#### Data
═══

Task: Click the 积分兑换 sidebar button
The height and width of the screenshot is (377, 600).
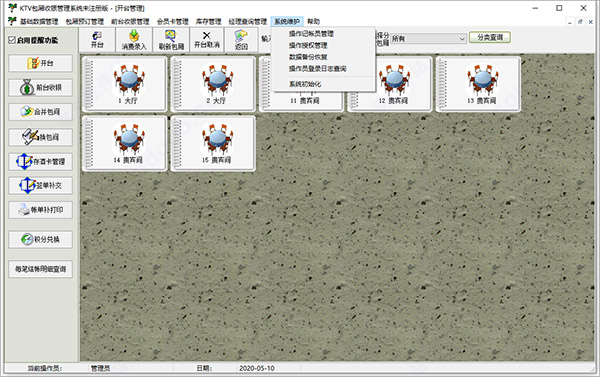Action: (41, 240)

═══

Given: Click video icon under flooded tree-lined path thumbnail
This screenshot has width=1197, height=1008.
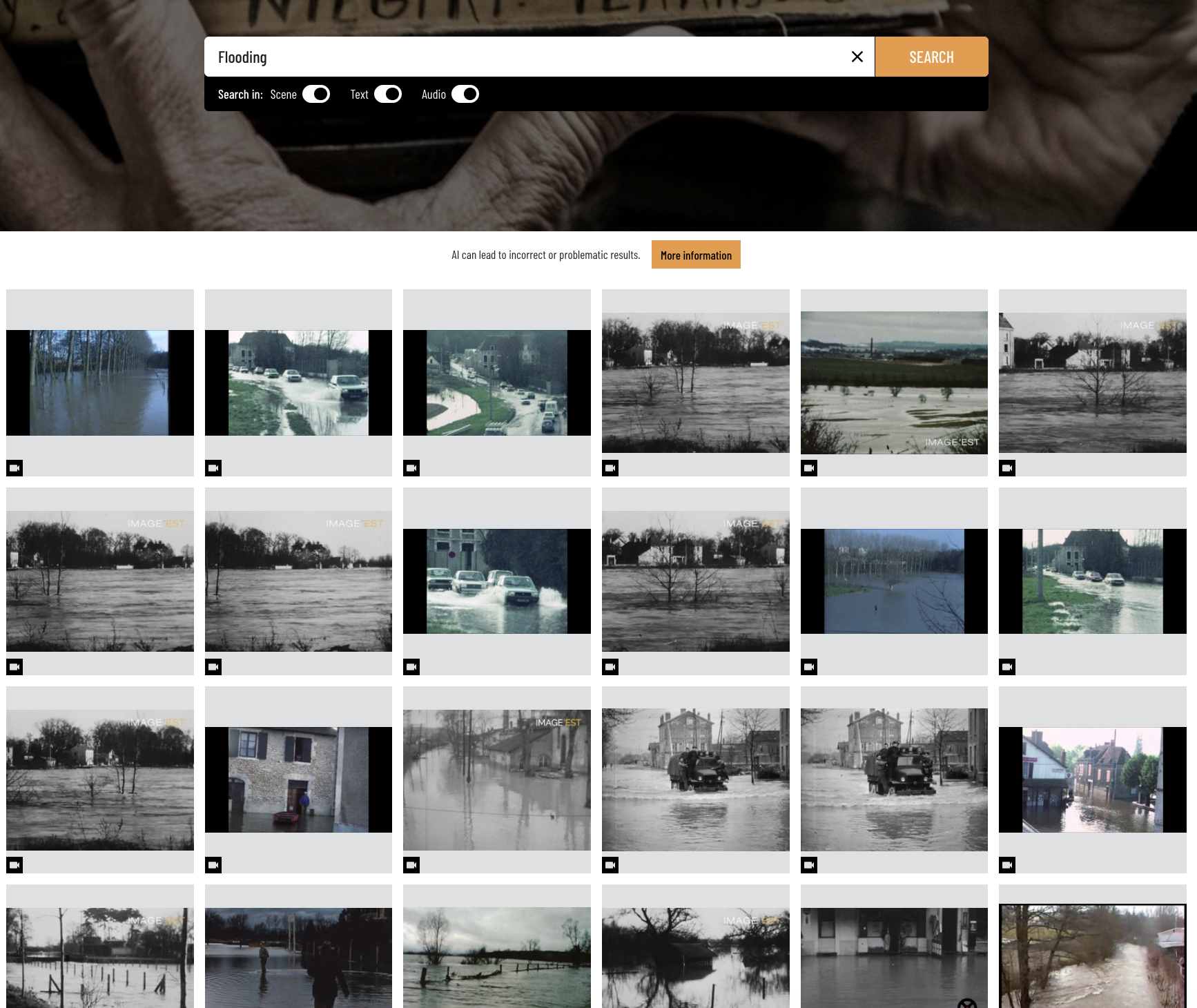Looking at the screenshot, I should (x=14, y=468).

═══

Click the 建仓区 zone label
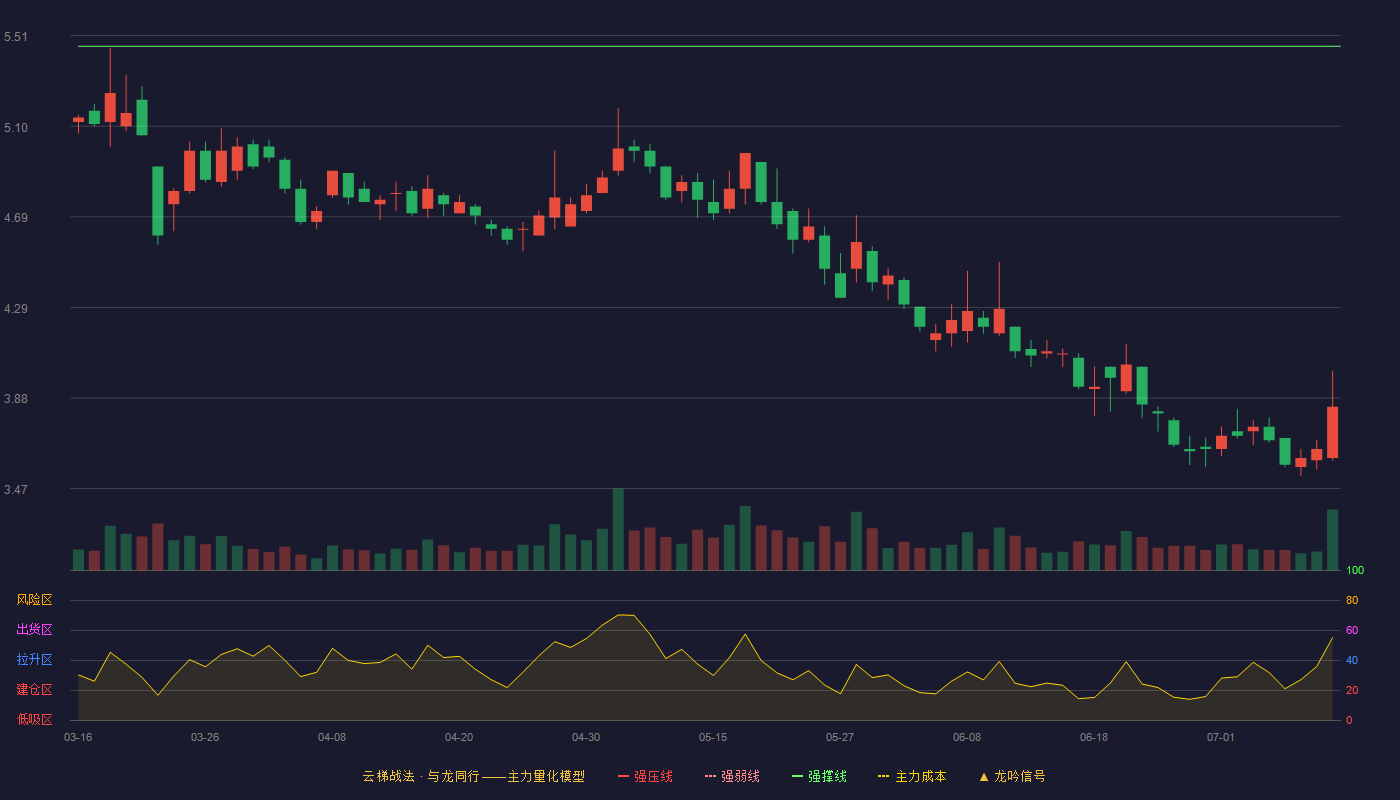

═══

#### Problem to work on
Every line of the records containing the word "Click" must appear in the answer.

#### The answer
Task: Click the 积分兑换 sidebar button
Given: Click video icon under flooded tree-lined path thumbnail
Click the 建仓区 zone label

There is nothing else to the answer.